▶ **Selected passage**:
++++

Skip to main content

Term Project : Overview

Your term project is to design a project similar to the homework assigments you have completed in this class. Your final project will consist of the following components:

  1. A description of the problem, in the style and format of the homework assignment descriptions.
  2. Training and evaluation data.
  3. A commented implementation of the simplest possible solution to the problem. For instance, this could be a majority class baseline or a random baseline.
  4. A commented implementation of a baseline published in the literature, along with skeleton code obtained by removing the parts that students should implement.
  5. One extension per team member that attempts to improve on the baseline, along with a brief (one- to three-paragraph) accompanying write-up for each extension describing the general approach and whether it worked.
  6. A evaluation script that can be used to score submissions like on the class leaderboard. The output of any model implementations should be gradeable with this program.

++++

▶ **Dataset**:
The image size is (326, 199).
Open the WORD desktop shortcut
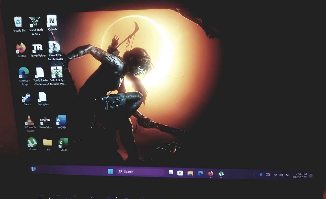pyautogui.click(x=61, y=121)
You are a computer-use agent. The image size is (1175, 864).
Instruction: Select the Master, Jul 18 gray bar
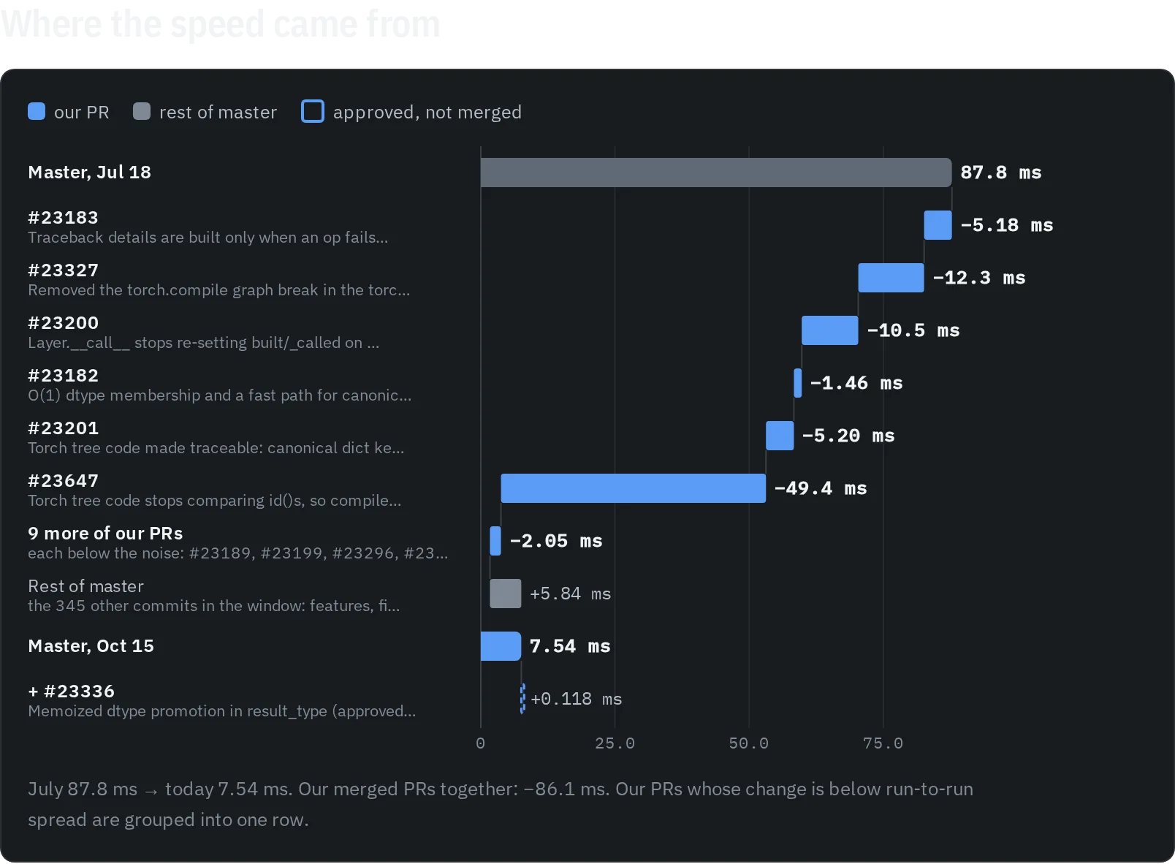point(716,173)
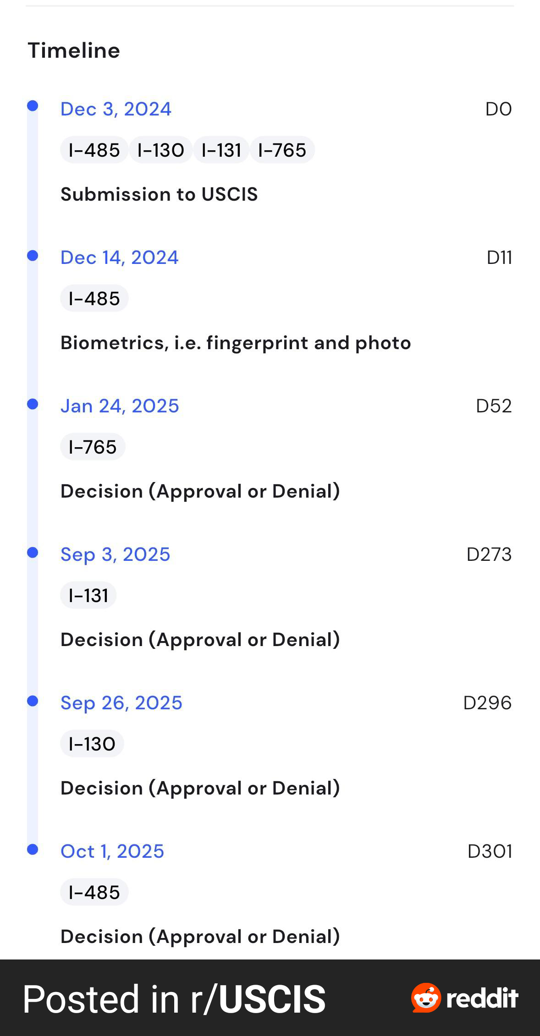Click the timeline dot beside Dec 3, 2024
This screenshot has height=1036, width=540.
33,106
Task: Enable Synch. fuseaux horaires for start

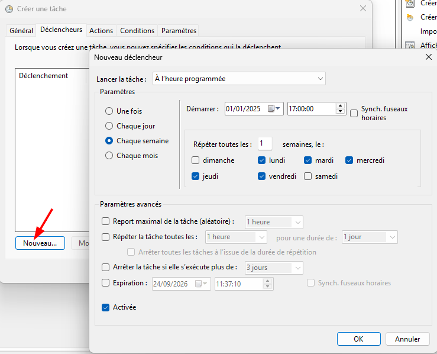Action: pos(354,114)
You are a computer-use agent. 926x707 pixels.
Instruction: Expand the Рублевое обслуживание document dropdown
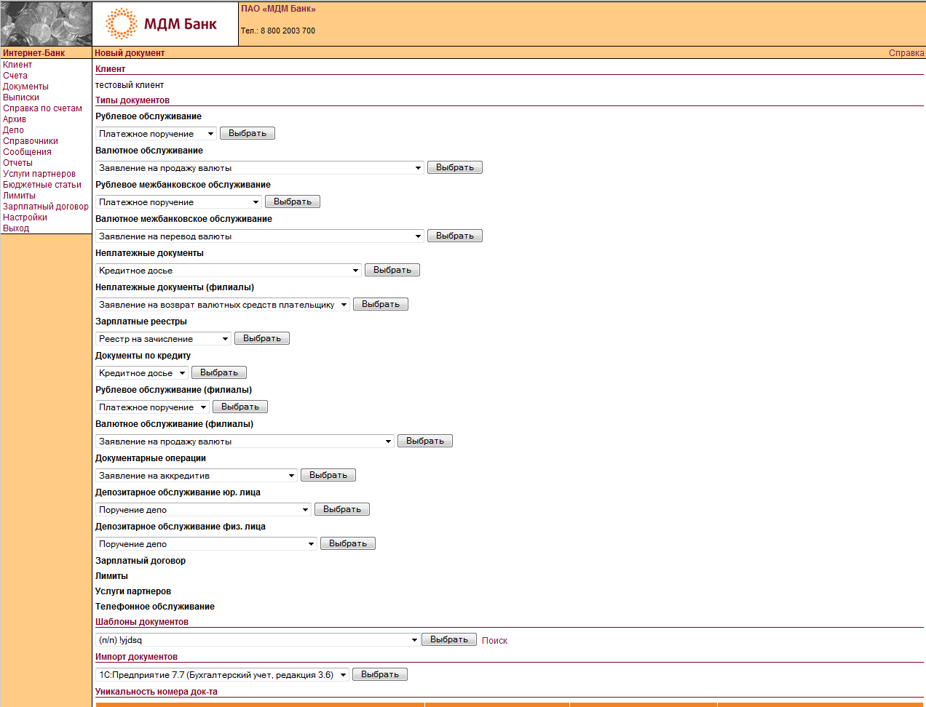pos(156,134)
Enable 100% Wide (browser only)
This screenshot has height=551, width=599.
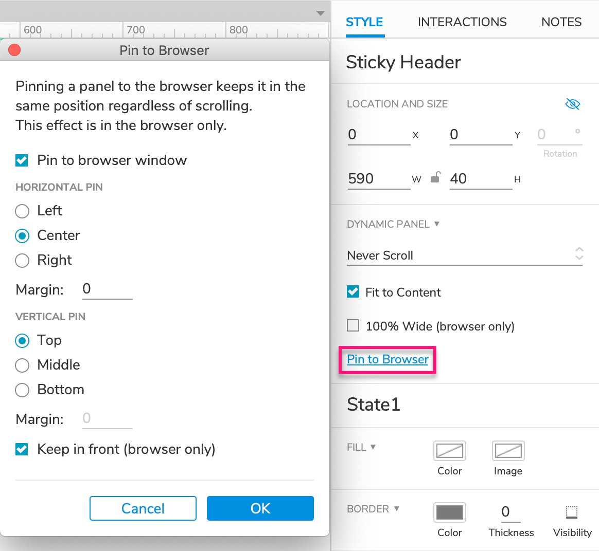[353, 326]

++++

According to the term project overview, how long should the write-up for each extension be?

One to three paragraphs.